When 0xArchive Is Not The Right Fit
0xArchive is not the right fit for official venue execution, account state mutation, or control-plane behavior. Use the native API when the product depends on the venue itself as the authority for those actions.
Next Step
If you need managed historical Hyperliquid data, open Hyperliquid REST. If you are still deciding infrastructure, compare Market Data APIs For Backtesting and Venue Coverage.
Practical Split
Many serious teams use both paths. Native APIs remain the authority for live venue behavior and execution-adjacent semantics. 0xArchive becomes the managed archive and market-data infrastructure layer for historical windows, replay, reconstruction, freshness gates, generated clients, and coding-agent workflows.

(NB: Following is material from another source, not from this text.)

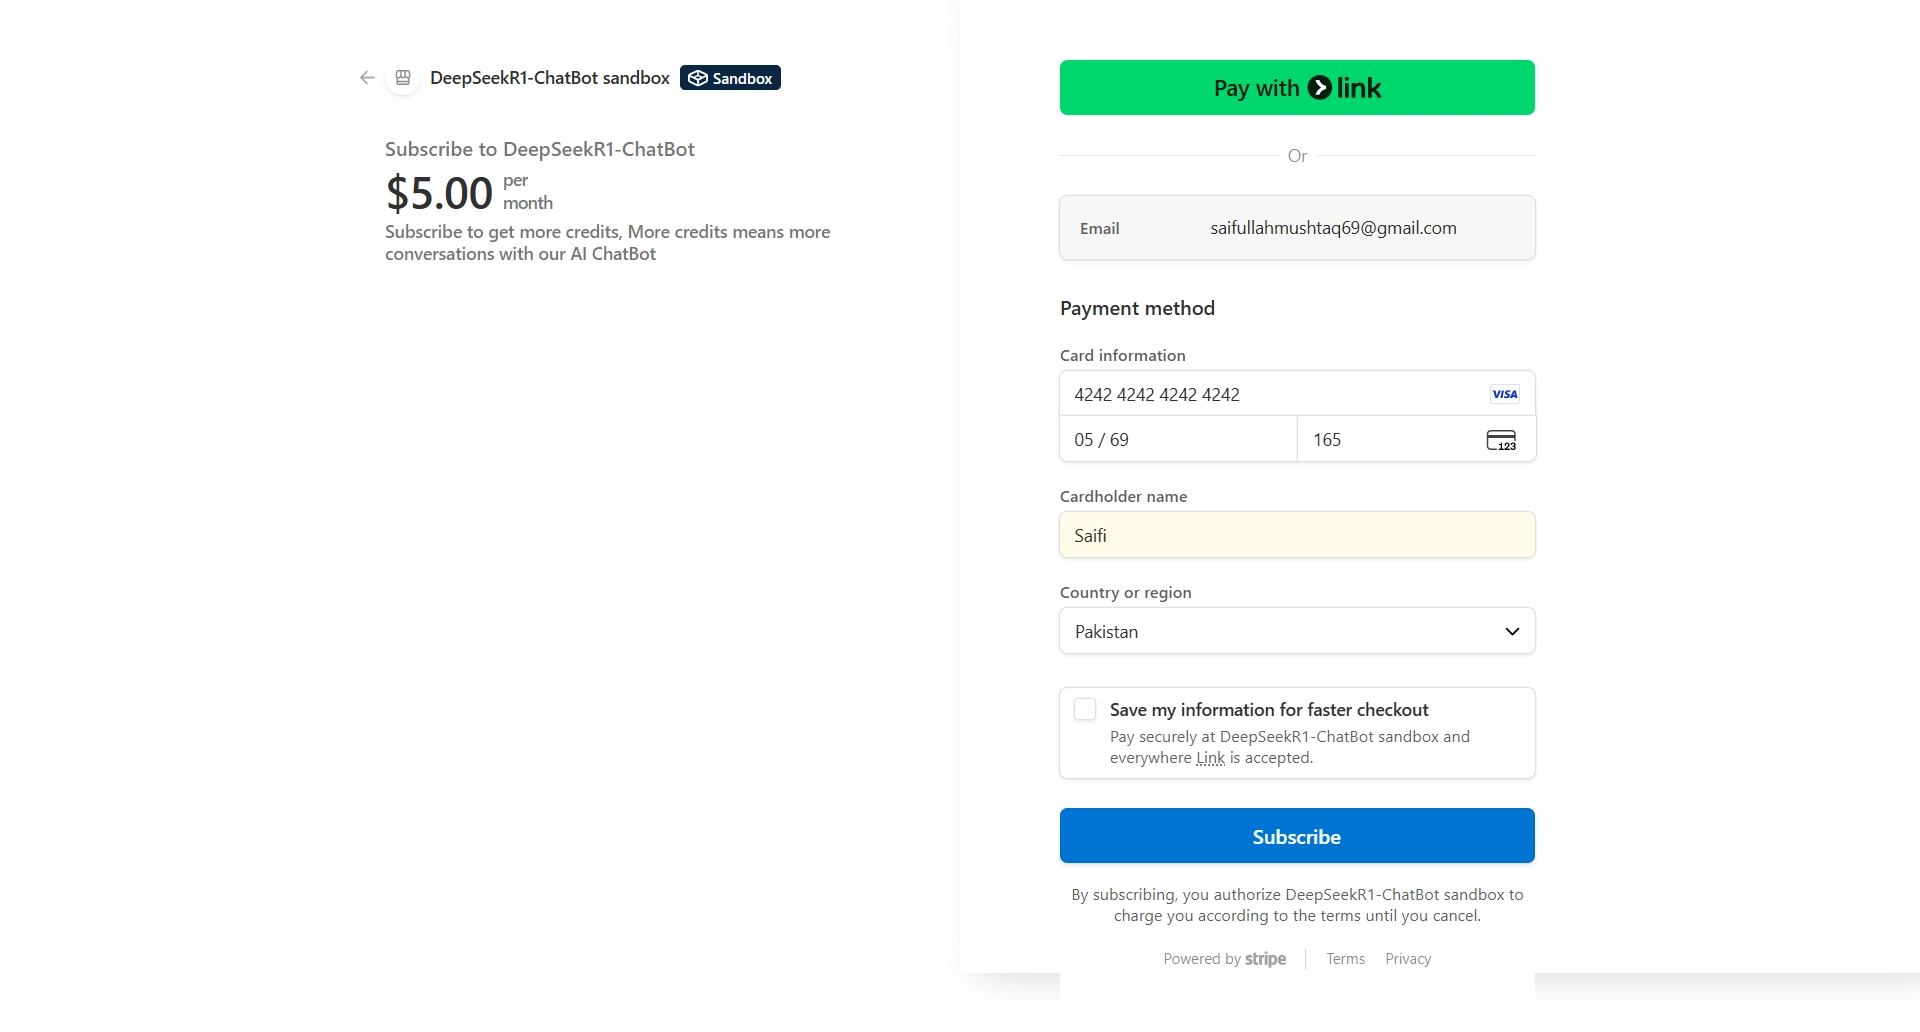This screenshot has width=1920, height=1032.
Task: Open the Terms link
Action: [x=1345, y=959]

The key is to avoid pretending they are substitutes for every job. Put execution and official venue control on the native side. Put historical retrieval, route-stable docs, and downstream data-quality checks on the 0xArchive side.
Recommendation Rule
If the buyer asks “what should my app call in production?” answer by job. Native first for official venue control. 0xArchive first for historical market-data infrastructure, especially when the output feeds research, backtests, agents, charts, or reliability-sensitive automation.
Ask for the failure mode too. If the failure is stale data, missing history, bad replay, or unclear schema, 0xArchive addresses the sharper problem.